Fahy, Anthony Dominic (1805–71), Dominican priest and chaplain to the Irish in Argentina, was born 11 January 1805, the third of seven children (five boys and two girls) of Patrick Fahy, a brewer of Barracks Street, Loughrea, Co. Galway, and Belinda Cloran. Two of his brothers were priests – James in the diocese of Clonfert and William as a member of the Carmelite Order. His sister Matilda (in religion Sister Mary Catherine) was a Carmelite nun in Loughrea with a reputation for great sanctity. His father died 4 February 1810. After a number of years his mother remarried, this time to Lawrence Fahy, a building contractor who was related to her first husband; there were three children from this marriage.
Anthony Fahy joined the Dominican order on 4 August 1828 at Esker, receiving the religious name Dominic. He studied in Rome at San Clemente (1829–31), receiving all sacred orders at the Lateran Basilica, and continued his studies at the Minerva in Rome and at La Quercia, Viterbo (1831–3).

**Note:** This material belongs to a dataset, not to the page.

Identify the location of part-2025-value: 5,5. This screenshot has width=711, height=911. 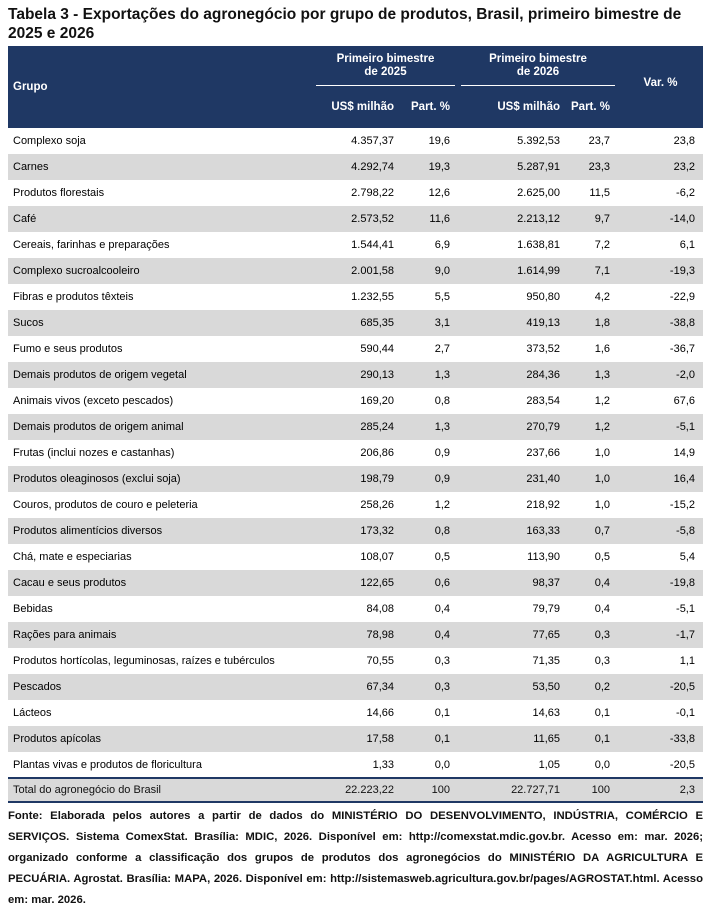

He was at San Clemente before his departure for Ireland on 31 March 1834. From Ireland he went to the USA and worked in the diocese of Cincinnati in Somerset, Ohio, and in Kentucky under Bishop Fenwick OP (1834–6). Deteriorating health forced his return to Ireland in 1836, and while living in Loughrea he assisted Bishop Coen of Clonfert; apart from a short interlude of four months in 1837, when he was administrator of Kilmoremoy parish (Ballina, Co. Mayo) in the diocese of Killala, he remained in Loughrea until appointed prior of the Black Abbey, Kilkenny, in June 1839.
At the behest of Dr Daniel Murray (qv), archbishop of Dublin, Dr William Kinsella (1796–1845), bishop of Ossory (1829–45), chose Fahy as the priest who would go to Argentina in response to a request from the Irish community in Buenos Aires for a chaplain. Fahy left Ireland in September 1843 and arrived in Buenos Aires from Liverpool on the brig Plata on 11 January 1844. Over the course of the next twenty-seven years he dedicated himself to the care of thousands of Irish immigrants who struggled to succeed without any great facility with the Spanish language. Fahy quickly understood the needs of his fellow countrymen and set about organising what was required. His energy was extraordinary. He was very much at everybody's beck and call, direct of speech and almost gruff when he enquired of all who came to see him ‘Who are you?’ and ‘What do you want?’
In 1847 Fahy headed the Irish Relief Fund and remitted £411.1.10 to Dublin for famine victims in Ireland. The following year he opened the Irish Immigrant Infirmary in Buenos Aires to provide refuge and nursing for sickly newcomers. An article critical of the Buenos Aires governor, Juan Manuel Rosas, published in the Dublin Review in March 1849, drew a prompt rebuke from Fahy which was published in La Gaceta Mercantil. In 1850 he purchased land on the outskirts of the city (at the junction of the present-day Riobamba and Tucumán streets) with a view to building an Irish hospital. Two years later he had arranged for Capilla San Roque to be used by the Irish community, furnishing it with benches, an organ, a confessional, and a pulpit.
By 1853 Fahy was financing the studies of six seminarians at All Hallows College, Dublin. These clerical students would eventually be ordained and serve as Irish chaplains in Argentina. 1856 saw a division of Buenos Aires province into four areas, each with its own resident chaplain, and Fahy acting as their dean or vicar forane. The Sisters of Mercy arrived from Dublin on 24 February, an event which he described as ‘the happiest in the fourteen years of my pilgrimage in Buenos Aires’. The sisters founded their convent and took charge of the girls’ school, the House of Mercy, and the Irish Hospital. A school for boys opened in 1862, and by the following year all the seminarians whose studies Fahy had financed were in Argentina and living in the camp areas. His outstanding work and shining priestly zeal had not gone unnoticed: in recognition of his long service to the Irish community he was named an honorary canon of the cathedral of Buenos Aires by President Bartolomé Mitre – a unique honour for a foreigner and Dominican friar. A group of Irish residents presented Fahy with a gift of £600 to purchase his own house, but he gave the money to the Sisters of Mercy. By 1867 another six students whose education had also been financed by Fahy were ordained and looking after the rural Irish in Buenos Aires province.
Fahy died of a heart attack on 20 February 1871. The newspapers reported that he had died of yellow fever contracted while attending a sick Italian woman. This was widely accepted as fact, but the death certificate, signed by two doctors, unequivocally states that he died ‘from heart disease’. He was buried in the Recoleta cemetery, his grave located diagonally opposite that of his great friend Admiral William Brown (qv).
Practical and always assiduous in caring for his far-flung flock, Fahy is an emblematic figure of Irish emigration and settlement in Argentina and is commemorated by the Instituto Fahy, Moreno, which bears his name, and a street in the federal capital named in his honour.